Page |
— begin —
So we wound up eating at “Smurf2 Cafeteria,” which was every bit as good as you might imagine, and went in search of our car, which we had a little trouble finding. Fortunately, given the heat, we only made two exploratory ventures before re-discovering it, and then we were on our way.

We stopped for gas at a place in the middle of nowhere. Literally–it was just a gas station. No town or anything. To our surprise, the gas tank cover wouldn’t open, though it had done so without difficulty every other time. The lady tending the station tried to help. Other people tried to help. We couldn’t budge it. Tom called the rental company, and they said they had to talk to their mechanic and they’d call back.

I went in to try to explain to the attendant what was going on. She didn’t understand my inept Spanish and called her son, who spoke some English. He asked me if he could drive out to help us! I thanked him for his kindness, but declined. I told his mother over and over how nice they were, how kind her son was. She understood that part.

The rental company called back to tell us that when it got very hot (which it was), the gas tank cover sometimes wouldn’t open. Good to know, but it seems like an impractical design in a hot country like Spain. The car had been sitting in the shade for a while by this time, and Tom tried the cover again. It opened without protest, we gassed up, and were on our way again.

Our hotel in Barcelona, Gran Derby, is lovely–much nicer than we expected. It even has a bathtub big enough for two–though we won’t be sharing–a sitting room with a bullhide for a rug (poor toro), and a bedroom. The shower–Tom said he wished he had taken photos of all the showers we have used. Each one has had strangely shaped controls–squares, sticks, cylinders–and each has had its own system of turning on and off, controlling temperature, etc. This one has square knobs and the drain is a slit in the flooring that runs all around the shower–haven’t seen that before. But the shower flooring is mercifully non-skid, though the bathroom tiling is made of highly polished brown marble that would be a perfect skating surface for someone with wet feet.
— end —
Recorded data |
— begin —
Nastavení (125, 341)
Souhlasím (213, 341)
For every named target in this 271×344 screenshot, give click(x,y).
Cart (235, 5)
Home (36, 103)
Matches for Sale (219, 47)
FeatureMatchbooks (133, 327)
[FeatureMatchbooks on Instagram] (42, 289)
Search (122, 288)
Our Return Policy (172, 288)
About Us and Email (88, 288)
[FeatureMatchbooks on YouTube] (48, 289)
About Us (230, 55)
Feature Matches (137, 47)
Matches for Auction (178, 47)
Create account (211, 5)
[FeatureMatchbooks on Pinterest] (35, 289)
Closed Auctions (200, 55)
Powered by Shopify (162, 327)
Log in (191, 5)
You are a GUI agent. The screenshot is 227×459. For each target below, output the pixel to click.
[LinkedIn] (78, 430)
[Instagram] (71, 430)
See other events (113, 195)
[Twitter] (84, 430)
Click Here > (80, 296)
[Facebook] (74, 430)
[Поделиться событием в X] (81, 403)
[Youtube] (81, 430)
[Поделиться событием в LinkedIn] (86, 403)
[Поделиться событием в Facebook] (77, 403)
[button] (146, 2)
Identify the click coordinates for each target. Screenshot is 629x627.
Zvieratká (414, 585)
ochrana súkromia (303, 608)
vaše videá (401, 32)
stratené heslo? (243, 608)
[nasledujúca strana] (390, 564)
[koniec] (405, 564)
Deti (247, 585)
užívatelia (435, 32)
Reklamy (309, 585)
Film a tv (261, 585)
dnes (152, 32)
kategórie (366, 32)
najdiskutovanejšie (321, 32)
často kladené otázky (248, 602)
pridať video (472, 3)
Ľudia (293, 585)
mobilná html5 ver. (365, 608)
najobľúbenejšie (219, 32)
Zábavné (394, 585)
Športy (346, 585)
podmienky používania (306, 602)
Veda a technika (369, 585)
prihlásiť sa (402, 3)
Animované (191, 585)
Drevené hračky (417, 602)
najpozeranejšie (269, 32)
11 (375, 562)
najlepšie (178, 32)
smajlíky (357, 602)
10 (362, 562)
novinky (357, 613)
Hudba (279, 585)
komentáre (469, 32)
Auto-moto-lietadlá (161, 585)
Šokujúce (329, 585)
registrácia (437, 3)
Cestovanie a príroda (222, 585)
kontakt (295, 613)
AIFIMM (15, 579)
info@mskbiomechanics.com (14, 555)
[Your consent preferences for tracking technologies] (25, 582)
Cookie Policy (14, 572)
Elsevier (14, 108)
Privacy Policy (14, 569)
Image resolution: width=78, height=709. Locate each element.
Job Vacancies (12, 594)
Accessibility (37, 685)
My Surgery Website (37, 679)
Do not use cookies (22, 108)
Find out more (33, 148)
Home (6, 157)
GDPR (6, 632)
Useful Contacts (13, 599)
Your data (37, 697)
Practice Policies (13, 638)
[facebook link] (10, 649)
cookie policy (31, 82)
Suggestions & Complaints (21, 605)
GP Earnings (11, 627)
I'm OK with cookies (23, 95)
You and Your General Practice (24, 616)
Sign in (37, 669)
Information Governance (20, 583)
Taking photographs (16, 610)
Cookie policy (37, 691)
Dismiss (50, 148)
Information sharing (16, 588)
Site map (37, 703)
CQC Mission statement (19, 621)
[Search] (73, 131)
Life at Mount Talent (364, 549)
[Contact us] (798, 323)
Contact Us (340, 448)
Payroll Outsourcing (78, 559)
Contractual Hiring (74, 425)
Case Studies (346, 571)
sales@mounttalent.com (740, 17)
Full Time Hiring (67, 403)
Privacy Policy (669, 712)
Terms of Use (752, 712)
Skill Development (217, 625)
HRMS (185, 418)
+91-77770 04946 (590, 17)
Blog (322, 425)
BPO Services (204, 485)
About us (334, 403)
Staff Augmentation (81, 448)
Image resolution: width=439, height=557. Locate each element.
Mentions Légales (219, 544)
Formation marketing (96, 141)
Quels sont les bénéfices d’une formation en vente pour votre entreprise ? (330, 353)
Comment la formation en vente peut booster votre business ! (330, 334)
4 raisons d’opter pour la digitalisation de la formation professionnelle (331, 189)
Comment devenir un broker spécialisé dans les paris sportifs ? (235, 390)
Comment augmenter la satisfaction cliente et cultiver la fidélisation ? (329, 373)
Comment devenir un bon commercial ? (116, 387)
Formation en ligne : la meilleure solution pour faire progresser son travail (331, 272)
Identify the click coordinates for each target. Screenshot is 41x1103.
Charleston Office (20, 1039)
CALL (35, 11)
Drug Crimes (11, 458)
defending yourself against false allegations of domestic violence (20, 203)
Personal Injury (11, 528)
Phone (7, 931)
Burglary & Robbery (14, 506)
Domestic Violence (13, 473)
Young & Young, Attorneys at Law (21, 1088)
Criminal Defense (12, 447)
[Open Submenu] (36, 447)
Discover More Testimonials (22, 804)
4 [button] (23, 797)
— end —
What is asked |
**a.** Quote the travel account about the trip to Barcelona in full, word for word.
**b.** Put the part of the listing that opens with the line containing "Case Studies (346, 571)" and closes with the line containing "Comment la formation", both included, into a numbered list, leaving out blank lines.
The listing is unrelated to the travel account.

Results by task |
**a.**
So we wound up eating at “Smurf2 Cafeteria,” which was every bit as good as you might imagine, and went in search of our car, which we had a little trouble finding. Fortunately, given the heat, we only made two exploratory ventures before re-discovering it, and then we were on our way.

We stopped for gas at a place in the middle of nowhere. Literally–it was just a gas station. No town or anything. To our surprise, the gas tank cover wouldn’t open, though it had done so without difficulty every other time. The lady tending the station tried to help. Other people tried to help. We couldn’t budge it. Tom called the rental company, and they said they had to talk to their mechanic and they’d call back.

I went in to try to explain to the attendant what was going on. She didn’t understand my inept Spanish and called her son, who spoke some English. He asked me if he could drive out to help us! I thanked him for his kindness, but declined. I told his mother over and over how nice they were, how kind her son was. She understood that part.

The rental company called back to tell us that when it got very hot (which it was), the gas tank cover sometimes wouldn’t open. Good to know, but it seems like an impractical design in a hot country like Spain. The car had been sitting in the shade for a while by this time, and Tom tried the cover again. It opened without protest, we gassed up, and were on our way again.

Our hotel in Barcelona, Gran Derby, is lovely–much nicer than we expected. It even has a bathtub big enough for two–though we won’t be sharing–a sitting room with a bullhide for a rug (poor toro), and a bedroom. The shower–Tom said he wished he had taken photos of all the showers we have used. Each one has had strangely shaped controls–squares, sticks, cylinders–and each has had its own system of turning on and off, controlling temperature, etc. This one has square knobs and the drain is a slit in the flooring that runs all around the shower–haven’t seen that before. But the shower flooring is mercifully non-skid, though the bathroom tiling is made of highly polished brown marble that would be a perfect skating surface for someone with wet feet.

**b.**
1. Case Studies (346, 571)
2. sales@mounttalent.com (740, 17)
3. Full Time Hiring (67, 403)
4. Privacy Policy (669, 712)
5. Terms of Use (752, 712)
6. Skill Development (217, 625)
7. HRMS (185, 418)
8. +91-77770 04946 (590, 17)
9. Blog (322, 425)
10. BPO Services (204, 485)
11. About us (334, 403)
12. Staff Augmentation (81, 448)
13. Image resolution: width=439, height=557. Locate each element.
14. Mentions Légales (219, 544)
15. Formation marketing (96, 141)
16. Quels sont les bénéfices d’une formation en vente pour votre entreprise ? (330, 353)
17. Comment la formation en vente peut booster votre business ! (330, 334)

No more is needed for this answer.